The scission of membranes necessary for vesicle biogenesis and cytokinesis is mediated by cytoplasmic proteins, which include members of the ESCRT (endosomal sorting complex required for transport) machinery. During the formation of intralumenal vesicles that bud into multivesicular endosomes, the ESCRT-II complex initiates polymerization of ESCRT-III subunits essential for membrane fission. However, mechanisms underlying the spatial and temporal regulation of this process remain unclear.

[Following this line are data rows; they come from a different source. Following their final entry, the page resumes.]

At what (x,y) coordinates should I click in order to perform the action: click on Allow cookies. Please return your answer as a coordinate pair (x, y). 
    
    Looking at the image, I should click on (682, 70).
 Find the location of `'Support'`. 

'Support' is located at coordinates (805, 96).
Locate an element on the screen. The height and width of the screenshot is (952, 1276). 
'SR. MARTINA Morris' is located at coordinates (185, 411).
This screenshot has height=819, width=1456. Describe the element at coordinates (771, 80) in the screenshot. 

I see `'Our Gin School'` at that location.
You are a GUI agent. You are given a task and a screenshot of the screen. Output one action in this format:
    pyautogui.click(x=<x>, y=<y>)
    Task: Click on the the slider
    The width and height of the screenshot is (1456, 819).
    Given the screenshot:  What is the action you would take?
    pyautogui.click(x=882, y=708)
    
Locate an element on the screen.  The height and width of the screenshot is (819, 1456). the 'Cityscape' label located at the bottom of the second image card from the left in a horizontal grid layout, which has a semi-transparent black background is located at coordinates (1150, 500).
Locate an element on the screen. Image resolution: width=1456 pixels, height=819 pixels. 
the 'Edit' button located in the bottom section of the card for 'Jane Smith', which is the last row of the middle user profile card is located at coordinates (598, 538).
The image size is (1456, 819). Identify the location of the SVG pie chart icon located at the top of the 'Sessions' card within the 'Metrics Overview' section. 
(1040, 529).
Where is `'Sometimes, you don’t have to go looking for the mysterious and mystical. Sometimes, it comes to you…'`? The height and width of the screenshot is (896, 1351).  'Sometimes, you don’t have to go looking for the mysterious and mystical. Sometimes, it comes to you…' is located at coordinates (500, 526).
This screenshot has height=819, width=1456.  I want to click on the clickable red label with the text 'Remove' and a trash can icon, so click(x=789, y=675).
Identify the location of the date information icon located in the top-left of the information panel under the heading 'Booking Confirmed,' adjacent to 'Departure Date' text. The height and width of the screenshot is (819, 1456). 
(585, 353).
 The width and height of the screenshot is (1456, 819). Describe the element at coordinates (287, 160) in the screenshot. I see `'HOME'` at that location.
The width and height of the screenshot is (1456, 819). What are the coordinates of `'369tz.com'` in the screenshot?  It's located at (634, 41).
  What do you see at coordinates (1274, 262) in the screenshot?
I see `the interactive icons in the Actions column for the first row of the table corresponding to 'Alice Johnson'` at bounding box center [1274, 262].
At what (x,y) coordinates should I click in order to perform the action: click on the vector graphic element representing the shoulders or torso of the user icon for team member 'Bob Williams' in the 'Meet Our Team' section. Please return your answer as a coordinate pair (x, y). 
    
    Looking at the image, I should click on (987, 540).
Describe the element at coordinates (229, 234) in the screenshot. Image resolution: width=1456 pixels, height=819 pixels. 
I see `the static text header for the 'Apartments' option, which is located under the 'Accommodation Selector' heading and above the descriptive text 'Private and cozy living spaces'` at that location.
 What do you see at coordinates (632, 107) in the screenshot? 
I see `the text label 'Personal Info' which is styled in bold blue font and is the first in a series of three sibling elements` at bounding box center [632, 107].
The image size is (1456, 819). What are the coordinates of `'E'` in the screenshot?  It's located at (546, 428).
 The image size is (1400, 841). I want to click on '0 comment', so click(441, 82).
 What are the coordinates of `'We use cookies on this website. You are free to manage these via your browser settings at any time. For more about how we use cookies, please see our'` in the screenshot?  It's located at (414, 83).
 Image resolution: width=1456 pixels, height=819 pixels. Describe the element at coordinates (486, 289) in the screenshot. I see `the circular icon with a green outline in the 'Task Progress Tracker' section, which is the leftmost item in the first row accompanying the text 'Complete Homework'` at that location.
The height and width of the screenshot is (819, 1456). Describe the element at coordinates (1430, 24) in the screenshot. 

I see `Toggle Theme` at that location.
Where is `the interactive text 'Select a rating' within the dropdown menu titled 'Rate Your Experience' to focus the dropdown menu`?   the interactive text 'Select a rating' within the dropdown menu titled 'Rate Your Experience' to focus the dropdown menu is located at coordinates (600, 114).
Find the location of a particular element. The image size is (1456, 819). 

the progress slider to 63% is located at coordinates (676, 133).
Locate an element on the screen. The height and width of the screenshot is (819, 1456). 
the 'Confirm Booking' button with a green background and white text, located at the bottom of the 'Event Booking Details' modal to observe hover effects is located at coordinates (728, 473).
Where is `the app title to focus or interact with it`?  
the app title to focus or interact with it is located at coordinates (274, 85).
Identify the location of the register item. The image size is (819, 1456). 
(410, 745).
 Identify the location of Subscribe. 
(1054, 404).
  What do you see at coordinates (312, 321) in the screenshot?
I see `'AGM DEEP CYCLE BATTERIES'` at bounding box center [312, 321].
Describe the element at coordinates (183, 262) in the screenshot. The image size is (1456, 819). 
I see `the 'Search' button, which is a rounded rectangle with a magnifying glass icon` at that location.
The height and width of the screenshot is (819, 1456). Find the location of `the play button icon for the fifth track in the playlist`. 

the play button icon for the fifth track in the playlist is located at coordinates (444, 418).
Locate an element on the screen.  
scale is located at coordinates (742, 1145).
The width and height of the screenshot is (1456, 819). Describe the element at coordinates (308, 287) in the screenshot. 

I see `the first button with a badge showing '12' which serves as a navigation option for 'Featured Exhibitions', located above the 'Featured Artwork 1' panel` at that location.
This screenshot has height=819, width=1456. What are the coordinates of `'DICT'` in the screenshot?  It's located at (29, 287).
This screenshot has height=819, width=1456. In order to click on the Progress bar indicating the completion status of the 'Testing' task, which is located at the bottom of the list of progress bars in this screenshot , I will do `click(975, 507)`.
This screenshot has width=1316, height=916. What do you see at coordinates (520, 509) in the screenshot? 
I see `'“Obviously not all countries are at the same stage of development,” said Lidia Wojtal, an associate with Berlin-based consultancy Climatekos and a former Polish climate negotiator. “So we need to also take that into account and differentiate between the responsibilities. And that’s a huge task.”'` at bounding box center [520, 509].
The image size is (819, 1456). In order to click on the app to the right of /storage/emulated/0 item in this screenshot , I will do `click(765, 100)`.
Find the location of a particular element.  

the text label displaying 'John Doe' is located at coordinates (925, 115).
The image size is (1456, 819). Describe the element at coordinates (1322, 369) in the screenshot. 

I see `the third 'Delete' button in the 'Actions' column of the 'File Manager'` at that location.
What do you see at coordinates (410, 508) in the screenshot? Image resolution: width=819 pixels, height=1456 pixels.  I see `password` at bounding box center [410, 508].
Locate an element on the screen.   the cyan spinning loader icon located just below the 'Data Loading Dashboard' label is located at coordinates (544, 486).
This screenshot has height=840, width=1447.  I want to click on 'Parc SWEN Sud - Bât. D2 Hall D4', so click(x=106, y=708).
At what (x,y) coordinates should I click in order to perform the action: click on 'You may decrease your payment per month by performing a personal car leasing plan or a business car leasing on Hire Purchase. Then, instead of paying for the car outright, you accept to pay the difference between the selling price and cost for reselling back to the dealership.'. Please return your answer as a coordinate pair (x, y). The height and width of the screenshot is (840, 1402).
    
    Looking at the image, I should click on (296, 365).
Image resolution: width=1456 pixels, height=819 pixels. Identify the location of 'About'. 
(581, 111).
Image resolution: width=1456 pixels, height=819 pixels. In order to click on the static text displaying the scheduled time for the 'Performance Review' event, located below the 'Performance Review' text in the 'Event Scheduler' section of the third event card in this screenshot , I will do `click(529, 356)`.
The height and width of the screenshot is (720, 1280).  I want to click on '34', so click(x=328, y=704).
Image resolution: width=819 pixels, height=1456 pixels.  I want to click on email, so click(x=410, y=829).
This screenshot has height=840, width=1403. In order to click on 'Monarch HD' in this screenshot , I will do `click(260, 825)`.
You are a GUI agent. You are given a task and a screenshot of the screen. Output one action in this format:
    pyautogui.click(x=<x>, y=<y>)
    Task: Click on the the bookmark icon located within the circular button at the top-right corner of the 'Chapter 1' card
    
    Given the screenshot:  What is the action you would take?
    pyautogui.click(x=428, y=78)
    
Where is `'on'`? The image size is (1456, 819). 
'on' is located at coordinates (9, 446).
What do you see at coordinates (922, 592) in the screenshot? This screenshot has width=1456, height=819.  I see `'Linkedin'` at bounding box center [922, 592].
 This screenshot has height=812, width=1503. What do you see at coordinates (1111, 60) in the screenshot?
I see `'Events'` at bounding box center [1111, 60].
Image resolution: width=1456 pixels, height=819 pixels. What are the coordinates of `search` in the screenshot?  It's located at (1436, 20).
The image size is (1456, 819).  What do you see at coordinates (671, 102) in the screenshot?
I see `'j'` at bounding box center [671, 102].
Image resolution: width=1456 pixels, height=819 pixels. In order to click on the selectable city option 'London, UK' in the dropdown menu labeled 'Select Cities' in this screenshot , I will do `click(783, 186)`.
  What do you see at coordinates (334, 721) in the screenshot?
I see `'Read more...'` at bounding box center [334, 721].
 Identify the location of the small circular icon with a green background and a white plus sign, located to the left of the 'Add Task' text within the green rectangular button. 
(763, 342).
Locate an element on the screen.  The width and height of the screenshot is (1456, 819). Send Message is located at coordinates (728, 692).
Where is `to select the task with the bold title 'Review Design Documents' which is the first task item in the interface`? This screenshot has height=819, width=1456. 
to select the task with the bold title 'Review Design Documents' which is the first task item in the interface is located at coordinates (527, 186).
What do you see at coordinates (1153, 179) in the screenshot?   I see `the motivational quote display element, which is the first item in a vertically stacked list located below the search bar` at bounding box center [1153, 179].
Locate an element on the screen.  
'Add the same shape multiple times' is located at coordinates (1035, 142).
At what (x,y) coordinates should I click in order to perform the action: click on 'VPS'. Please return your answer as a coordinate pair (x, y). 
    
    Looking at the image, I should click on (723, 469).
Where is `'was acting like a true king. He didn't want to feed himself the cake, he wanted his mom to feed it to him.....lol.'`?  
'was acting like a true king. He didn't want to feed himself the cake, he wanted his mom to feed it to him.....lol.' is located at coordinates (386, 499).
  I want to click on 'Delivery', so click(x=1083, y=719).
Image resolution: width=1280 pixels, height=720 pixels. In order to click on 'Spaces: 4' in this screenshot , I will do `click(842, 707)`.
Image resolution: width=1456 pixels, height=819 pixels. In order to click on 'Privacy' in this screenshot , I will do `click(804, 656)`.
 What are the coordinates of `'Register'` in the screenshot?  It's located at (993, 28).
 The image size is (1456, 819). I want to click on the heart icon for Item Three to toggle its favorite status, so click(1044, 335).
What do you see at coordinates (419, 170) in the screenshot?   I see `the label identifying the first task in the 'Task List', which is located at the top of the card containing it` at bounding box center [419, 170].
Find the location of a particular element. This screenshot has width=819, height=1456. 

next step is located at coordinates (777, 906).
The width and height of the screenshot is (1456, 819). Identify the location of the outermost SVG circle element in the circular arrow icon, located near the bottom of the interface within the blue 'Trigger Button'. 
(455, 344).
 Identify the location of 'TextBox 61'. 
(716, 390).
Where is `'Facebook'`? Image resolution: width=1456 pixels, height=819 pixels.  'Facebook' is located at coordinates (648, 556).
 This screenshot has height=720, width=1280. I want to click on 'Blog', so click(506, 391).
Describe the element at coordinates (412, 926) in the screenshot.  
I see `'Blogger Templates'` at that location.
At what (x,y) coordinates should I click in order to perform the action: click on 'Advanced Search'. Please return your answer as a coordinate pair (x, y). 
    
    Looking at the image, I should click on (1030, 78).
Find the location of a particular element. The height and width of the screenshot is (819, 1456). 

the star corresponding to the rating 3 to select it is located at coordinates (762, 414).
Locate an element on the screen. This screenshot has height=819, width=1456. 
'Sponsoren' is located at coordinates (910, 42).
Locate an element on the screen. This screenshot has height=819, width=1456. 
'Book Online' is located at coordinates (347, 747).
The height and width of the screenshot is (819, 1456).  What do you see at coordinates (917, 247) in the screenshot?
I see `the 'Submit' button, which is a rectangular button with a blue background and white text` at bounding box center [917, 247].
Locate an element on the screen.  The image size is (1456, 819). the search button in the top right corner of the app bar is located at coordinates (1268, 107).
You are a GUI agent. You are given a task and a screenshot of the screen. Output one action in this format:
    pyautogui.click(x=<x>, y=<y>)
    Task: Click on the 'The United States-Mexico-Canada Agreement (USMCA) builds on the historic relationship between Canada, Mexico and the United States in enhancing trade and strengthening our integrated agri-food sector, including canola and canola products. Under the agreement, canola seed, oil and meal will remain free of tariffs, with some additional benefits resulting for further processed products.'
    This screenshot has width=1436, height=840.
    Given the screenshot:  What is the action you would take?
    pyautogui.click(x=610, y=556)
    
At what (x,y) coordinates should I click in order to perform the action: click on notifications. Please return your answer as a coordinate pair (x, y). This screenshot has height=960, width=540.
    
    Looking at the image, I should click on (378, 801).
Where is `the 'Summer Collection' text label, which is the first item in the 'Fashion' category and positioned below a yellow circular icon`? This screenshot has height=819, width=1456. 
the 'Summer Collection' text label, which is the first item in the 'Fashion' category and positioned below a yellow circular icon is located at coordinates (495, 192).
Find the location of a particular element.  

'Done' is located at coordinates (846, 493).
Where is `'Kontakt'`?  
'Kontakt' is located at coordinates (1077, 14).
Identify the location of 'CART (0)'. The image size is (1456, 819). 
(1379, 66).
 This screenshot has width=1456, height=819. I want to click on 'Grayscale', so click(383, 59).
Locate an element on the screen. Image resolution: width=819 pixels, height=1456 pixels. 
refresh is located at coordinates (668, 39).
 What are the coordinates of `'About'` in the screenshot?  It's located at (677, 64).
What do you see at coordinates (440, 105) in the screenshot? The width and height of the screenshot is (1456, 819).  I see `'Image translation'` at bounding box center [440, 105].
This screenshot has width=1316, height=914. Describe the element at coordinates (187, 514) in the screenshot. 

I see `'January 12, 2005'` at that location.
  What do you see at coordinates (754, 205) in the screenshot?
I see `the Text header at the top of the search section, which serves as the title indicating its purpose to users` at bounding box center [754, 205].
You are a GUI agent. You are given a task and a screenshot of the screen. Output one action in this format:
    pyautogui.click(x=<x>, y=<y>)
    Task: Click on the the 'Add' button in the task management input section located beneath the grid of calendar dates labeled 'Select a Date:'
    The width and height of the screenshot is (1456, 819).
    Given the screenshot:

Here, we show that purified ESCRT-II binds to the ESCRT-III subunit Vps20 on chemically defined membranes in a curvature-dependent manner. Using a combination of liposome co-flotation assays, fluorescence-based liposome interaction studies, and high-resolution atomic force microscopy, we found that the interaction between ESCRT-II and Vps20 decreases the affinity of ESCRT-II for flat lipid bilayers. We additionally demonstrate that ESCRT-II and Vps20 nucleate flexible filaments of Vps32 that polymerize specifically along highly curved membranes as a single string of monomers. Strikingly, Vps32 filaments are shown to modulate membrane dynamics in vitro, a prerequisite for membrane scission events in cells. We propose that a curvature-dependent assembly pathway provides the spatial regulation of ESCRT-III to fuse juxtaposed bilayers of elevated curvature. Background: The ESCRT (endosomal sorting complex required for transport) machinery governs the formation of multivesicular endosomes. Results: A complex formed by ESCRT-II and Vps20 directs ESCRT-III polymerization specifically to membranes of elevated curvature. Conclusion: Curvature sensing by components of the ESCRT machinery spatially restricts the scission activity of ESCRT-III. Significance: These findings highlight a new regulatory mechanism that controls ESCRT function.